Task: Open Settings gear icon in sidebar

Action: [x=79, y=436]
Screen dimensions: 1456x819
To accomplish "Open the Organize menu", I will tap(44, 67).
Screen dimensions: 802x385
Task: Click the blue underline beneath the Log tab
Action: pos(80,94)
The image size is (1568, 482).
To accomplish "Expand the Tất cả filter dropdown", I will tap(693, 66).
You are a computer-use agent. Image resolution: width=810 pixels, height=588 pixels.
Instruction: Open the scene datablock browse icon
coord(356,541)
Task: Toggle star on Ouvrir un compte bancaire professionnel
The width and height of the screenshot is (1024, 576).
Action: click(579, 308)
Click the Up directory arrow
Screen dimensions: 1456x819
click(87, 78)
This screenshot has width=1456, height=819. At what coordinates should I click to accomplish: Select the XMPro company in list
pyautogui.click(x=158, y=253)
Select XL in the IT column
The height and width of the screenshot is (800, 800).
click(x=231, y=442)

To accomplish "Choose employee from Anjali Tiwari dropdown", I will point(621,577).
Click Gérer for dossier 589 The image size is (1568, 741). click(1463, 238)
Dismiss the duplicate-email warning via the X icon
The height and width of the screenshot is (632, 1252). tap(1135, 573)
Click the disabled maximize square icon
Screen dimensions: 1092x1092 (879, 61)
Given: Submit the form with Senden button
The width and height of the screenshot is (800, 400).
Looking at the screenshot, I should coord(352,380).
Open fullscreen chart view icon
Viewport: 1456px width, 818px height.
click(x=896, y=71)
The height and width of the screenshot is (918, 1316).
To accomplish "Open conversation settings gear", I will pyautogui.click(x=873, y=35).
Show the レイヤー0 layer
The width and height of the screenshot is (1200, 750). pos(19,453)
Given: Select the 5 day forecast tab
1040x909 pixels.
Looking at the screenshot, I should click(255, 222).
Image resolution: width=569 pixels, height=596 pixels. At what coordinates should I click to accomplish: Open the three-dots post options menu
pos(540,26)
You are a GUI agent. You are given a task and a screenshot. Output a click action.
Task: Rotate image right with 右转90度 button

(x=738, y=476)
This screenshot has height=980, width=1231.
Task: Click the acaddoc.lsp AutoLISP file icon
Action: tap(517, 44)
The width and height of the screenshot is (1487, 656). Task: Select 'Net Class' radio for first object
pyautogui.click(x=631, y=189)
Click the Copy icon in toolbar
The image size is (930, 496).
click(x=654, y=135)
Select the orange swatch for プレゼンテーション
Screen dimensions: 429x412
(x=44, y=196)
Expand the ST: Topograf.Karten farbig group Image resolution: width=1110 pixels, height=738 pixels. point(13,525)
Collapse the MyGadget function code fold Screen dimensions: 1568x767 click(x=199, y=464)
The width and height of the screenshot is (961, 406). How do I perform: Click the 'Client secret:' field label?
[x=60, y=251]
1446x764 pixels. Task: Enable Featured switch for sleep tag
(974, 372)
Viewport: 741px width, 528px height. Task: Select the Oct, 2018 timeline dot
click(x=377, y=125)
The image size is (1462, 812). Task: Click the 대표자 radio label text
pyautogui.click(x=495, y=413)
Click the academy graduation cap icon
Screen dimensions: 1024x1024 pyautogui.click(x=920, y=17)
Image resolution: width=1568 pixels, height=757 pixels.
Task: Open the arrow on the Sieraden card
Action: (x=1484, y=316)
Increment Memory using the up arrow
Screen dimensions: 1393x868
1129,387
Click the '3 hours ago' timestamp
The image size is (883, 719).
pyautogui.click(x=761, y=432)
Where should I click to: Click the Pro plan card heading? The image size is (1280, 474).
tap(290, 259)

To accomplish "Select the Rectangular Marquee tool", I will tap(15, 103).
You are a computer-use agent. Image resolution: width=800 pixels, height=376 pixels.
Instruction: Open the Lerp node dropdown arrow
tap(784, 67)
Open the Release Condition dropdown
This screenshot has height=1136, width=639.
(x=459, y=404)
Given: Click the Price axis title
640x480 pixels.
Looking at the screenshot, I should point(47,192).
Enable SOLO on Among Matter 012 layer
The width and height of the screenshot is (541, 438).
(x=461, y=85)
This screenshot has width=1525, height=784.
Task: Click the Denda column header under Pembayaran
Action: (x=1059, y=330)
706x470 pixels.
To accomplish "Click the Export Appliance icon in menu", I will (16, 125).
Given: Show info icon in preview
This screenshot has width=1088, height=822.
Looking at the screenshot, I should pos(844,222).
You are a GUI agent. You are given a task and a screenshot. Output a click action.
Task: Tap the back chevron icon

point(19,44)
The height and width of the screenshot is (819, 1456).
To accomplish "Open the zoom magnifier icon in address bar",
- - - - -
### Written problem
Begin at the start of the material and stop after the line that contains "Click Gérer for". Rewrite those lines with "Up directory arrow" swapped for "parent folder arrow" and everything else left unchanged.

### Complete answer
Task: Open Settings gear icon in sidebar

Action: [x=79, y=436]
Screen dimensions: 1456x819
To accomplish "Open the Organize menu", I will tap(44, 67).
Screen dimensions: 802x385
Task: Click the blue underline beneath the Log tab
Action: pos(80,94)
The image size is (1568, 482).
To accomplish "Expand the Tất cả filter dropdown", I will tap(693, 66).
You are a computer-use agent. Image resolution: width=810 pixels, height=588 pixels.
Instruction: Open the scene datablock browse icon
coord(356,541)
Task: Toggle star on Ouvrir un compte bancaire professionnel
The width and height of the screenshot is (1024, 576).
Action: click(579, 308)
Click the parent folder arrow
Screen dimensions: 1456x819
click(87, 78)
This screenshot has width=1456, height=819. At what coordinates should I click to accomplish: Select the XMPro company in list
pyautogui.click(x=158, y=253)
Select XL in the IT column
The height and width of the screenshot is (800, 800).
click(x=231, y=442)

To accomplish "Choose employee from Anjali Tiwari dropdown", I will point(621,577).
Click Gérer for dossier 589 The image size is (1568, 741). click(1463, 238)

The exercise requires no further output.